**EXERCISE DESCRIPTION:** Look through the data below. Show each line where the string "checkmark" occurs.

Collected data
☆ ☆ ☆

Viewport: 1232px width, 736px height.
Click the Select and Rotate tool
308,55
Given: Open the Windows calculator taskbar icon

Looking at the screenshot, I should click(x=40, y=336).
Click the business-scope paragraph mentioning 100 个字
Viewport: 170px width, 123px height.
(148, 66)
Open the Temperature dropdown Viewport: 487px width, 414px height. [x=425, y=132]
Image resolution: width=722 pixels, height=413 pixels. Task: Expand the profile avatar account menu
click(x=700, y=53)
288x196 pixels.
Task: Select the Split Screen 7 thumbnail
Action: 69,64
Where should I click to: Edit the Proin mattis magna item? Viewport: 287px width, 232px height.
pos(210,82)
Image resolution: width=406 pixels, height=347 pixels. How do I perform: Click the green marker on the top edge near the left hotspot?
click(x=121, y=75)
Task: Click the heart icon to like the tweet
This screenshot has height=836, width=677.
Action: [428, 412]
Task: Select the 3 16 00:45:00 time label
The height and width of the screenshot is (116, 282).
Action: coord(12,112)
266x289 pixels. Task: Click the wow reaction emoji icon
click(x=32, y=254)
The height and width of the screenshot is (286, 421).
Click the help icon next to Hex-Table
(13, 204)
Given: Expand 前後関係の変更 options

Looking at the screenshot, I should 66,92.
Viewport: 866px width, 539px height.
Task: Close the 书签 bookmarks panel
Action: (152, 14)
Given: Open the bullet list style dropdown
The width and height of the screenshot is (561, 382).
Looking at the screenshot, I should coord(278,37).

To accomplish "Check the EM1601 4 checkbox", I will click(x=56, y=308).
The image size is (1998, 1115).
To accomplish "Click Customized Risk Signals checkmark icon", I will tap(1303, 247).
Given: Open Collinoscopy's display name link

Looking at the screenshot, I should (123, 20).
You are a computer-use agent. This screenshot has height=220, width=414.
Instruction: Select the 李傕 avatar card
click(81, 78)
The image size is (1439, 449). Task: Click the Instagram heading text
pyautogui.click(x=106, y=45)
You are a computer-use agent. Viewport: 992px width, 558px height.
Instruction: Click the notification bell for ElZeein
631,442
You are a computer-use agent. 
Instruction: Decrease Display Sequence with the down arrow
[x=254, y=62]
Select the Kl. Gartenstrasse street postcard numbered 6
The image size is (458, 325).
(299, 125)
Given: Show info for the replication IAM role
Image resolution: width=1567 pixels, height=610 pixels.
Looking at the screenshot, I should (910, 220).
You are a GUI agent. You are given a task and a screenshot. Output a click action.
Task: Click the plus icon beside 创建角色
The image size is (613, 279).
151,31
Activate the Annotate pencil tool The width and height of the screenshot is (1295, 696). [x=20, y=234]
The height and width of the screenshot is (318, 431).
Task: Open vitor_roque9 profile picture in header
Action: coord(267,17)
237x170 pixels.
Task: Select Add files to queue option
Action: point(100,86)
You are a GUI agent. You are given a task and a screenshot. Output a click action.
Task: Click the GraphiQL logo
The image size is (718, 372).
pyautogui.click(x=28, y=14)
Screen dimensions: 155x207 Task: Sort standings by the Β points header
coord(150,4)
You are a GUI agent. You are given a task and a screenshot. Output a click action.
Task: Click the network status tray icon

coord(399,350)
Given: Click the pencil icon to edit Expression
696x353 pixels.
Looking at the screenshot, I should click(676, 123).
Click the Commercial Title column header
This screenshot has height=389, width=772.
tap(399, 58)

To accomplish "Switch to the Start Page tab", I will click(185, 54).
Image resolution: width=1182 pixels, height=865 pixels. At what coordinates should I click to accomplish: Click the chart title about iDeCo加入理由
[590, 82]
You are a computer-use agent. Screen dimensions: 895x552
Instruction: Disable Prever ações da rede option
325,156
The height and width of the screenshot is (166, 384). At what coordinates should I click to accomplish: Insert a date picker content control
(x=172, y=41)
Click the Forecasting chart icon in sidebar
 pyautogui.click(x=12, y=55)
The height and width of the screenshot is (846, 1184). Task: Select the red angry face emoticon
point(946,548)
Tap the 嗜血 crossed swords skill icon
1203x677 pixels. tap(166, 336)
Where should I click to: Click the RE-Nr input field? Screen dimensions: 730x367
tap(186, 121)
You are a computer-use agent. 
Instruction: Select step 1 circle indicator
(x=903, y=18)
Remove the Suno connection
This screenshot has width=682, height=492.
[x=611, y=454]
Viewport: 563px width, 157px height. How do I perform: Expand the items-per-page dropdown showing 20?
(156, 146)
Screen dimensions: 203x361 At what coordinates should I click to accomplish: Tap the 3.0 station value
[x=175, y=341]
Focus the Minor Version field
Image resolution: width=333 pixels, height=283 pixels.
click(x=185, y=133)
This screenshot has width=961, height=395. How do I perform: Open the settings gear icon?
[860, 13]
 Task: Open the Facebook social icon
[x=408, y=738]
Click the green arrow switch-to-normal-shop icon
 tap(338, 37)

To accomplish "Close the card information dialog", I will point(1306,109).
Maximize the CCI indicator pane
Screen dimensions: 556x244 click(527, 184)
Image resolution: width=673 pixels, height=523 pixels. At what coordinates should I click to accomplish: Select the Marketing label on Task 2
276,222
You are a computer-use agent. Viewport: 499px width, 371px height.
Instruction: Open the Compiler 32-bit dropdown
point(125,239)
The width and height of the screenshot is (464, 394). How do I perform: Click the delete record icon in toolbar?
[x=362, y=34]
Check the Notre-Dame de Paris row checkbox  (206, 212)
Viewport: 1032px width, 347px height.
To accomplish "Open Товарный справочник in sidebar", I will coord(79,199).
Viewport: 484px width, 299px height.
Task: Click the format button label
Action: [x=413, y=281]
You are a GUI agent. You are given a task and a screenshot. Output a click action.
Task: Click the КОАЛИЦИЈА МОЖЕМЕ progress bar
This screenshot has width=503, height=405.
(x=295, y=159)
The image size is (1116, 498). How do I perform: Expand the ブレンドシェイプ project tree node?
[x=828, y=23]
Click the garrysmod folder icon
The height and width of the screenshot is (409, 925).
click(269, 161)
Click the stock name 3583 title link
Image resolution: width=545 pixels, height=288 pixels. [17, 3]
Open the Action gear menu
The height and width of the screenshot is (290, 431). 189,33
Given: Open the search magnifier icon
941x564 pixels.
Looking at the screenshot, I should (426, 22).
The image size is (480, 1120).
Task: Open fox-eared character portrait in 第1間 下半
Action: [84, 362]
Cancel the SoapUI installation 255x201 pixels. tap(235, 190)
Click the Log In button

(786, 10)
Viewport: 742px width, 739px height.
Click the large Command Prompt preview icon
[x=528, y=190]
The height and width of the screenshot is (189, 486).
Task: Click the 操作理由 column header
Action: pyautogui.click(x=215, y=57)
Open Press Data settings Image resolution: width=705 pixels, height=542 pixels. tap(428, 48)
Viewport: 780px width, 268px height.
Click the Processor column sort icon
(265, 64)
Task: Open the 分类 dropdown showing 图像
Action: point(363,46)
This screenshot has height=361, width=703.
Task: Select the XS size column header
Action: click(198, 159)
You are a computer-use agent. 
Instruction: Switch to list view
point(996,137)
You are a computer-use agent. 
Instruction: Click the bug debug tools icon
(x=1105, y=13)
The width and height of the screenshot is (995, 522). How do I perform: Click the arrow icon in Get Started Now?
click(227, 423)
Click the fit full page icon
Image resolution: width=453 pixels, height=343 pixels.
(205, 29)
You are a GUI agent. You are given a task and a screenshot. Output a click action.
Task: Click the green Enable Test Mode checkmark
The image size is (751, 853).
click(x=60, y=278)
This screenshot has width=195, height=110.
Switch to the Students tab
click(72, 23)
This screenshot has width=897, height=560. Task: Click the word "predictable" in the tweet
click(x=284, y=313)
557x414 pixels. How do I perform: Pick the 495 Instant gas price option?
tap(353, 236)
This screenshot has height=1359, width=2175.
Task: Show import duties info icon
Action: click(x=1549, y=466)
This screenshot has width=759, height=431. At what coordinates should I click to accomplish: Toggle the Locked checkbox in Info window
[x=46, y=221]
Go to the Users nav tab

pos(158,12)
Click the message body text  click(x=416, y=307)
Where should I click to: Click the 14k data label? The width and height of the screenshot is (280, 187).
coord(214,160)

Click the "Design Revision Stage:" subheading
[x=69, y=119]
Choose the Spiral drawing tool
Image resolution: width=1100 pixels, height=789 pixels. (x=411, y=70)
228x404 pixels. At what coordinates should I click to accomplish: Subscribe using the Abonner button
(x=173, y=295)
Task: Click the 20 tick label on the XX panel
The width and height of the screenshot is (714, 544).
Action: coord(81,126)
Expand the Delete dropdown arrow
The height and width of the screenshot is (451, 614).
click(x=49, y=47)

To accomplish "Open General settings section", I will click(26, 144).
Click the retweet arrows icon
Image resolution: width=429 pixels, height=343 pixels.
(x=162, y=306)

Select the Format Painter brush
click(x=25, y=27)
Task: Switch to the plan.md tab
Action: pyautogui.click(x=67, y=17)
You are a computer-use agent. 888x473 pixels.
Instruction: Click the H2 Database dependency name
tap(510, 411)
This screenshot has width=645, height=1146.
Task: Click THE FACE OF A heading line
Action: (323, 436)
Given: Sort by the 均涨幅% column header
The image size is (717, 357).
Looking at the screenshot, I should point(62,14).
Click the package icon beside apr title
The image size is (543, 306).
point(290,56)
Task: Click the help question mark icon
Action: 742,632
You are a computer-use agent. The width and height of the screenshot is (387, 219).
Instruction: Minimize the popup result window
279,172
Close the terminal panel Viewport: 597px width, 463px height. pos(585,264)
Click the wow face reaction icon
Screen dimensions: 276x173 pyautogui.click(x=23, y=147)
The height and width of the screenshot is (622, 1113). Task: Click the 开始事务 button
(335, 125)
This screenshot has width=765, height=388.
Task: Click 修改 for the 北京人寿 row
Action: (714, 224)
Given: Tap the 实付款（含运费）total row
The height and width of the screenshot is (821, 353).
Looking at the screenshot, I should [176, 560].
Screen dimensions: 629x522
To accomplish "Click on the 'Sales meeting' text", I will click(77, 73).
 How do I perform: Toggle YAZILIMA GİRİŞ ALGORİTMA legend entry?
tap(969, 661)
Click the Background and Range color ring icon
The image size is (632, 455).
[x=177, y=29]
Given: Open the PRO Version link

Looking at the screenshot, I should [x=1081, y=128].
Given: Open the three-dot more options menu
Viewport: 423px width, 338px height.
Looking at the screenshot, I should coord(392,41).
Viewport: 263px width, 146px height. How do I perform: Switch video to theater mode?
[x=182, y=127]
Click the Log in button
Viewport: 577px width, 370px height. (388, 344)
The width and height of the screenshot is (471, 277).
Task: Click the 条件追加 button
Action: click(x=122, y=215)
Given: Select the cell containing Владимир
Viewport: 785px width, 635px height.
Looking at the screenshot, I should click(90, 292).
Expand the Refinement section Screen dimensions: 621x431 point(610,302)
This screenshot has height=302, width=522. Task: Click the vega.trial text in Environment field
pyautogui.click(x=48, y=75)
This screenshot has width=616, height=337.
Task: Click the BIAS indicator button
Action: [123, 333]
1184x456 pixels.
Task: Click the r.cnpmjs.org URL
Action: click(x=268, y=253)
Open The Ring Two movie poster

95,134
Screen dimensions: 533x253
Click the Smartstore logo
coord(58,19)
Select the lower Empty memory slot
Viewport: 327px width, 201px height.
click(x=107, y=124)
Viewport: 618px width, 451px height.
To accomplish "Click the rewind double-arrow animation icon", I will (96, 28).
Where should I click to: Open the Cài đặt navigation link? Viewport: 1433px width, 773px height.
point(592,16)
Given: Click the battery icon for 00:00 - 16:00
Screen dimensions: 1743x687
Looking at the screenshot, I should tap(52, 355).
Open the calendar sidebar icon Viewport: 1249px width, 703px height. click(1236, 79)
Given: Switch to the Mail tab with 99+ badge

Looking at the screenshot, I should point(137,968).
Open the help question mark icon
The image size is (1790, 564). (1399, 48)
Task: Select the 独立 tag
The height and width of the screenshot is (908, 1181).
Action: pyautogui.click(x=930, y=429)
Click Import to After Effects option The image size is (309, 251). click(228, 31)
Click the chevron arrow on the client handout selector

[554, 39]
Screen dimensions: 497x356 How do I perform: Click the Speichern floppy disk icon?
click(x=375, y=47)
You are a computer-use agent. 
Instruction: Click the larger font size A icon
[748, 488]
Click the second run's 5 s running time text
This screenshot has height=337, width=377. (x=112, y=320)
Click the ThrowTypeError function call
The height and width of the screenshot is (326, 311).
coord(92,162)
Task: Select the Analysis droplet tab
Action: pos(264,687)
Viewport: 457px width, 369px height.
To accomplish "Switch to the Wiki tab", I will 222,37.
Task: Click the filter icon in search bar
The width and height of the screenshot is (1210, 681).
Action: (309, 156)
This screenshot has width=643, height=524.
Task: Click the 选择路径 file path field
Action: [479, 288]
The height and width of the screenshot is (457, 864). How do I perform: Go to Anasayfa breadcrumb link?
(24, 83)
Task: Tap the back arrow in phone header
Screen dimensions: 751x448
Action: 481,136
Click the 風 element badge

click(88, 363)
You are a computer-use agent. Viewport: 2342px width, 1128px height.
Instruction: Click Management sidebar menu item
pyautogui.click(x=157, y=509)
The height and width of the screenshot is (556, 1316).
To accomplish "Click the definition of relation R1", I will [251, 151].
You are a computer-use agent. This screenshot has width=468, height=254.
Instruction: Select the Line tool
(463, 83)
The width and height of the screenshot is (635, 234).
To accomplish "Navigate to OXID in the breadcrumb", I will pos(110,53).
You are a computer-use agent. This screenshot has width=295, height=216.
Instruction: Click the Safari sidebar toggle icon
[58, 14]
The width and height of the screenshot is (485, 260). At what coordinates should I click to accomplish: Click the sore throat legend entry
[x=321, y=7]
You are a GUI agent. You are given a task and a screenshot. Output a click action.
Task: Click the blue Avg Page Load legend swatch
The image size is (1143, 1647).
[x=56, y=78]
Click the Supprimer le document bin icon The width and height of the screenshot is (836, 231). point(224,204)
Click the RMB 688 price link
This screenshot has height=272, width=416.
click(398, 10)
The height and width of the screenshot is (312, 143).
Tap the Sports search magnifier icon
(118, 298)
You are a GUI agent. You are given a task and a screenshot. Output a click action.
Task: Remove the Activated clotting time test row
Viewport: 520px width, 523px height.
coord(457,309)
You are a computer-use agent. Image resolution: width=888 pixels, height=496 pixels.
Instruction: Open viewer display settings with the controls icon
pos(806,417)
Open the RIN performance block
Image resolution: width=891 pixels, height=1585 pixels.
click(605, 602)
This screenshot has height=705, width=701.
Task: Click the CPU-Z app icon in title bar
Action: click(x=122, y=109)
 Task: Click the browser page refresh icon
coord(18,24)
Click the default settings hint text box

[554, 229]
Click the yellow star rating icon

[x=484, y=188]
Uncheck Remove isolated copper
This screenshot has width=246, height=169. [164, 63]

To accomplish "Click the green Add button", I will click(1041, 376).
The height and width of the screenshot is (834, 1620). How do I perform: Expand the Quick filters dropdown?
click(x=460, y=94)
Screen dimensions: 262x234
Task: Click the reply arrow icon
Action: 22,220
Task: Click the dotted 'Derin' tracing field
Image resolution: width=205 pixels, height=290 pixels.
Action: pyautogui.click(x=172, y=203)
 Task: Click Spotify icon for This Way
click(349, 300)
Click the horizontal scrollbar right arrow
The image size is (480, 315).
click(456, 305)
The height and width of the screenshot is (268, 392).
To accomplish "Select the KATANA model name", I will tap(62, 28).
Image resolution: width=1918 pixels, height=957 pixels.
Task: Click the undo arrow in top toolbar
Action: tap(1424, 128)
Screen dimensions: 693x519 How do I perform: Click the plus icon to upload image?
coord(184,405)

☆ ☆ ☆

**PROBLEM SOLUTION:**
To accomplish "Click Customized Risk Signals checkmark icon", I will tap(1303, 247).
Task: Click the green Enable Test Mode checkmark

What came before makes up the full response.